KEY TAKEAWAYS
- The study aimed to investigate how the TIME influences clinical outcomes in patients with MIBC undergoing neoadjuvant chemotherapy.
- Researchers noticed that lower NLR and higher CD3+ T cells and B cells predict better outcomes in patients with MIBC receiving NAC.
Neoadjuvant cisplatin-based chemotherapy (NAC) followed by cystectomy is the standard of care for patients with muscle-invasive bladder cancer (MIBC). While pathologic complete response (pCR) to NAC is linked to improved survival rates, only 30%-40% of patients with MIBC achieve this response.

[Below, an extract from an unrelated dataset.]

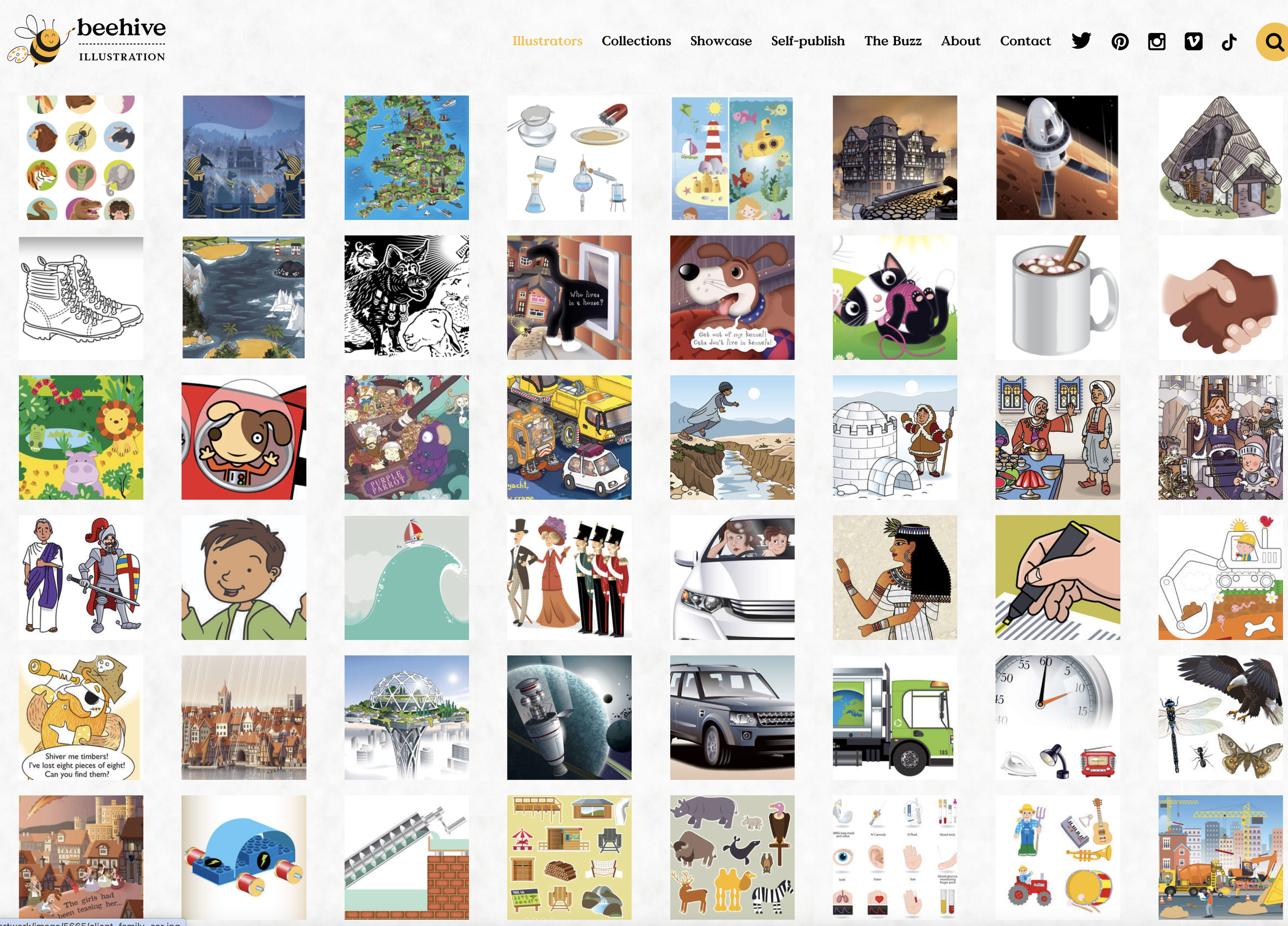Image resolution: width=1288 pixels, height=926 pixels.
Task: Select the black-and-white boot line drawing
Action: pyautogui.click(x=81, y=298)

Alberto Mendoza-Valderrey and the team aimed to focus on the Tumor and Immune Microenvironment (TIME) and its potential role in predicting the clinical outcomes of patients undergoing NAC.
They performed an inclusive analysis on 19 patients with MIBC who received NAC, categorizing them into pathologic complete response (pCR, n = 10) and non-pCR (n = 9) groups. To explore the TIME, bulk RNA sequencing (RNA-seq) and immune protein evaluations using Digital Spatial Profiling (DSP) were conducted on formalin-fixed paraffin-embedded (FFPE) tumor biopsies collected before NAC treatment.
Additionally, immunohistochemistry (IHC) assessments focused on CD3 and CD20 expression were performed on both baseline and end-of-treatment (EOT) FFPE samples. Baseline peripheral blood samples were analyzed to determine lymphocyte and neutrophil counts. For survival analysis, Kaplan-Meier analyses and Cox proportional hazards regression models were utilized to evaluate overall survival (OS).
About the results, pCR patients demonstrated lower neutrophil counts and neutrophil-to-lymphocyte ratio (NLR) in the periphery compared to non-pCR patients. Within the tumor microenvironment (TME), gene expression analysis and protein evaluations revealed a higher abundance of B cells and CD3+ T cells in pCR patients compared to those who did not achieve pCR.
Conversely, increased protein expression of ARG1+ cells, along with cells expressing immune checkpoints such as LAG3, ICOS, and STING, was observed in the TME of non-pCR patients.
The study concluded that lower neutrophil-to-lymphocyte ratio (NLR) levels and increased infiltration of CD3+ T cells and B cells in the TME are linked to improved response rates and long-term outcomes in patients with MIBC undergoing NAC. These findings underscore the importance of considering the immune environment when predicting clinical outcomes for patients with MIBC treated with NAC.
This study was funded by the Rosalie and Harold Rae Brown Foundation.
Source: https://pubmed.ncbi.nlm.nih.gov/39119802/
Mendoza-Valderrey A, Choe J, Kessler DM, et al. (2024). “Impact of intra-tumoral immunity on predicting response and survival after neoadjuvant cisplatin-based chemotherapy in patients with muscle invasive bladder cancer.” Cancer Med. 2024 Aug;13(15):e70088. doi: 10.1002/cam4.70088. PMID: 39119802; PMCID: PMC11310761.